Bacterial cellulose-based sheet-like carbon aerogels for the in situ growth of nickel sulfide as high performance electrode materials for asymmetric supercapacitors

Electroactive materials, such as nickel sulfide (NiS), with high theoretical capacities have attracted broad interest to fabricate highly efficient supercapacitors. Preventing aggregation and increasing the conductivity of NiS particles are key challenging tasks to fully achieve excellent electrochemical properties of NiS. One effective approach to solve these problems is to combine NiS with highly porous and conductive carbon materials such as carbon aerogels.

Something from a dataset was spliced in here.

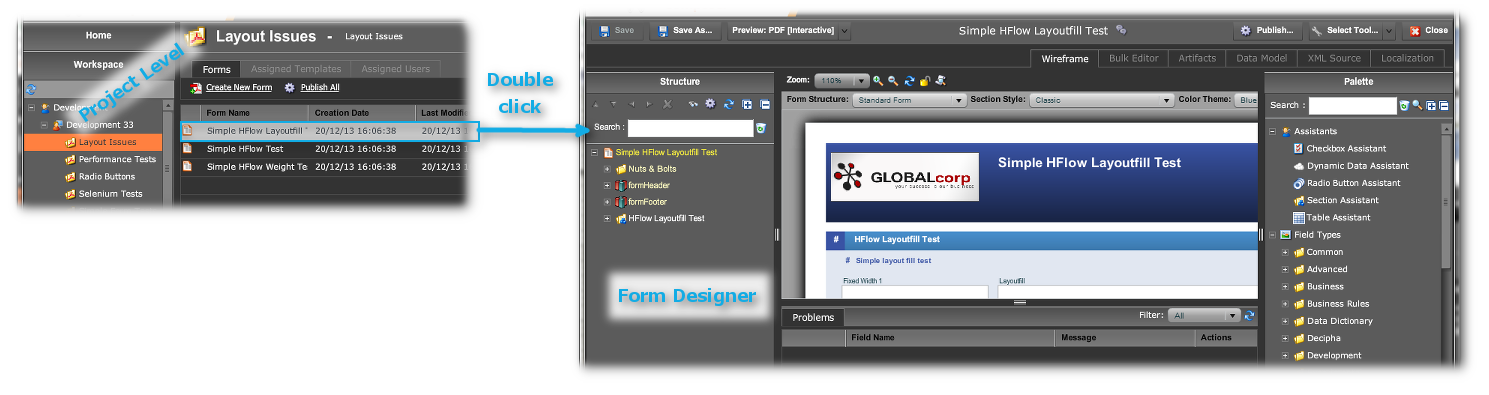This screenshot has height=395, width=1489.
Task: Collapse all nodes in Structure panel
Action: [x=764, y=104]

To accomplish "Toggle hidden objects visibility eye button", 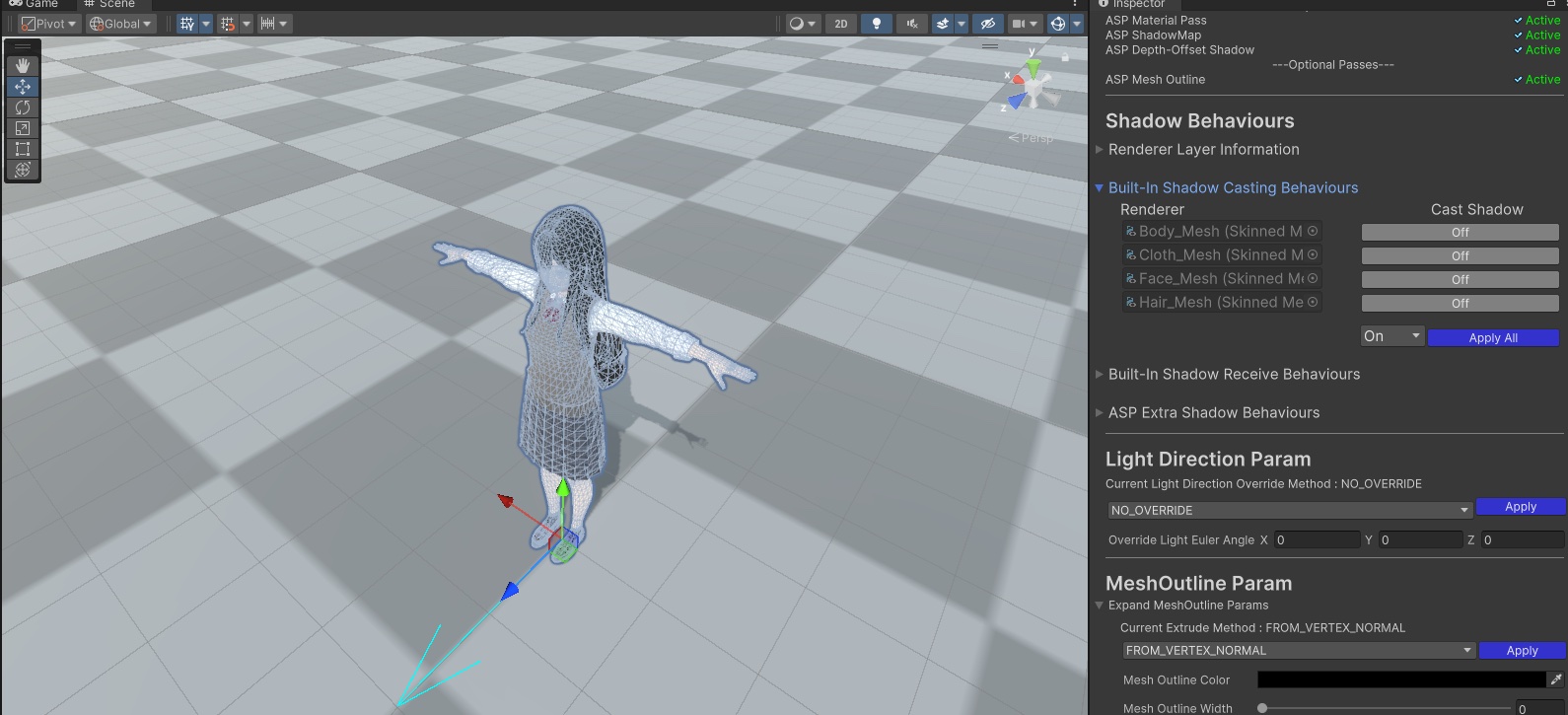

In this study, a green and facile method for the in situ growth of NiS particles on bacterial cellulose (BC)-derived sheet-like carbon aerogels (CAs) has been reported. CA prepared by the dissolution-gelation-carbonization process was used as a framework to construct NiS/CA composite aerogels with NiS uniformly decorated on the pore walls of CA. It was found that the NiS/CA composite aerogel electrodes exhibit excellent capacitive performance with high specific capacitance (1606 F g(-1)), good rate capacitance retention (69% at 10 A g(-1)), and enhanced cycling stability (91.2% retention after 10 000 continuous cyclic voltammetry cycles at 100 mV s(-1)). Furthermore, asymmetric supercapacitors (ASCs) were constructed utilizing NiS/CA composite and CA as the positive and negative electrode materials, respectively. Through the synergistic effect of three-dimensional porous structures and conductive networks derived from CA and the high capacitive performance offered by NiS, the ASC device exhibited an energy density of similar to 21.5 Wh kg(-1) and a power density of 700 W kg(-1) at the working voltage of 1.4 V in 2 M KOH aqueous solution. The ASC device also showed excellent long-term cycle stability with similar to 87.1% specific capacitance retention after 10 000 cycles of cyclic voltammetry scans. Therefore, the NiS/CA composite shows great potential as a promising alternative to high-performance electrode materials for supercapacitors.